Un modèle de compréhension de l’insomnie est proposé internationalement et semble faire consensus : le modèle des 3 « P » (2). Il intègre des facteurs prédisposants, des facteurs précipitants, et des facteurs pérennisants. Dans ce contexte, l'insomnie est conceptualisée comme résultant de facteurs prédisposants interagissant avec des événements stressants précipitants (2). Cette interaction peut déclencher une cascade d'effets, notamment une activation du système nerveux autonome et de l'axe hypothalamo-hypophysaire, entraînant une augmentation du cortisol et induisant un niveau croissant d'éveil et de stress. On parle alors d’hyper-éveil ou « hyperarousal » dans la littérature internationale.

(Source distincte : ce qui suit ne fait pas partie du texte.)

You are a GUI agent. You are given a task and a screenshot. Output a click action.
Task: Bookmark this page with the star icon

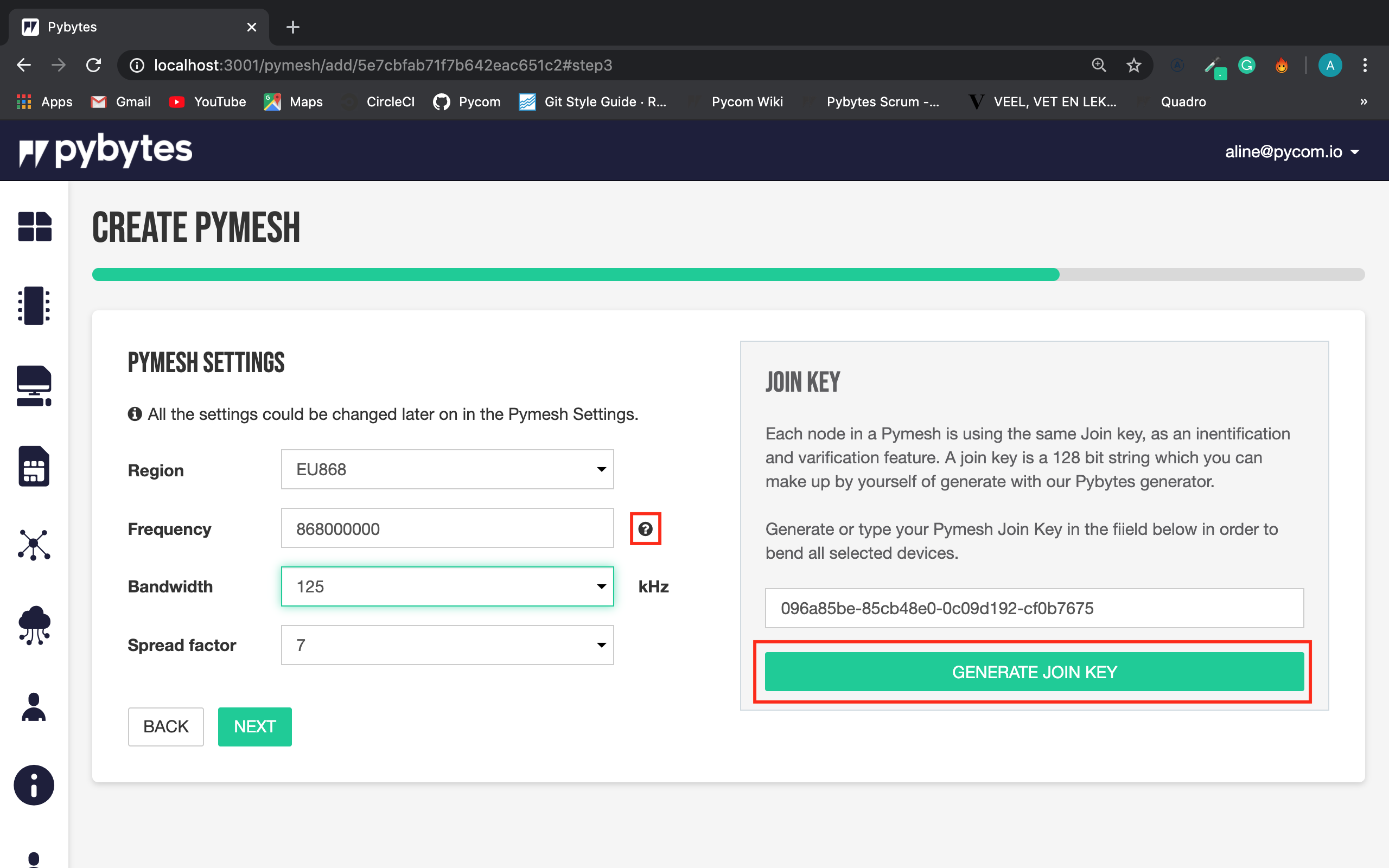(x=1133, y=65)
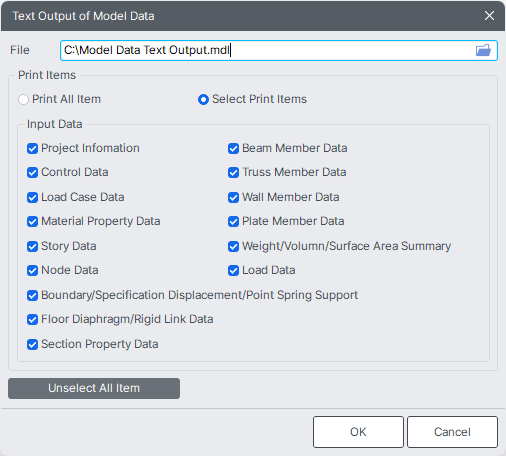Confirm with the OK button

pos(358,432)
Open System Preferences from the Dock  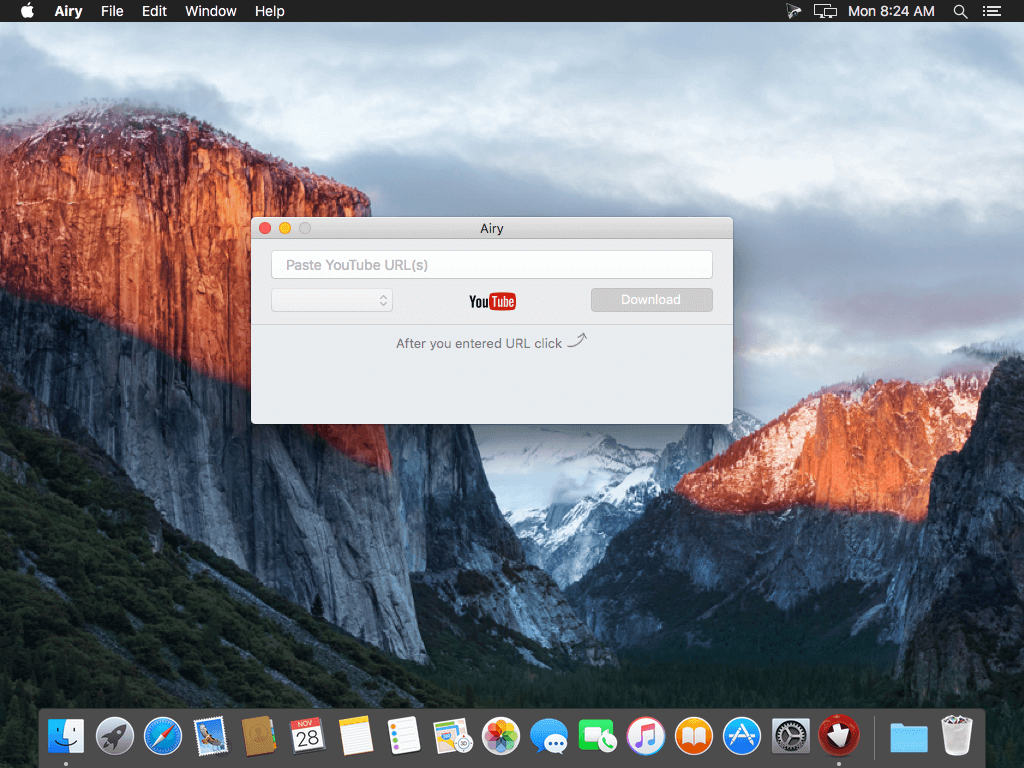790,737
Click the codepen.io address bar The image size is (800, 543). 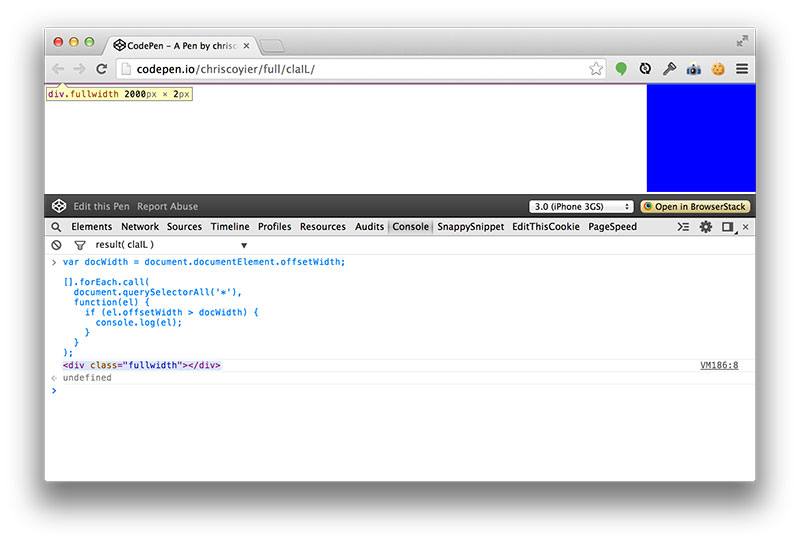(x=350, y=69)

Au niveau neuronal, des anomalies sont observées, telles que la persistance de rythmes rapides d'éveil à l'EEG pendant le sommeil, une diminution de la quantité d'ondes lentes et un raccourcissement du sommeil paradoxal (3). Les études en IRM fonctionnelle soulignent une hyperactivité du système d'éveil pendant le sommeil et une hypoactivité des noyaux du sommeil (4,5).
Le système orexinergique joue également un rôle crucial, avec une suractivation associée au stress, pouvant contribuer à l'hyperéveil et à l'hyperactivation des systèmes favorisant l'éveil dans l'insomnie (6).
L'épigénétique pourrait offrir un cadre de travail intéressant pour mieux comprendre les conséquences durables de l'interaction entre les facteurs génétiques et environnementaux, ainsi que les effets du stress sur le cerveau dans l'insomnie. De manière intrigante, le risque polygénique d'insomnie a été lié de manière causale à divers troubles psychiatriques et non-psychiatriques (1).
Des études suggèrent que le trouble de l'insomnie est lié à une dérégulation du système immunitaire, entraînant une augmentation du niveau de cytokines pro-inflammatoires et une diminution du niveau de lymphocytes(7).
Enfin, les modifications au niveau des cognitions, des émotions et des comportements liés à l'insomnie contribuent à sa pérennisation. Ces facteurs de pérennisation doivent être identifiés pendant les prises en charge psychothérapeutiques afin de casser le cercle vicieux de l’insomnie.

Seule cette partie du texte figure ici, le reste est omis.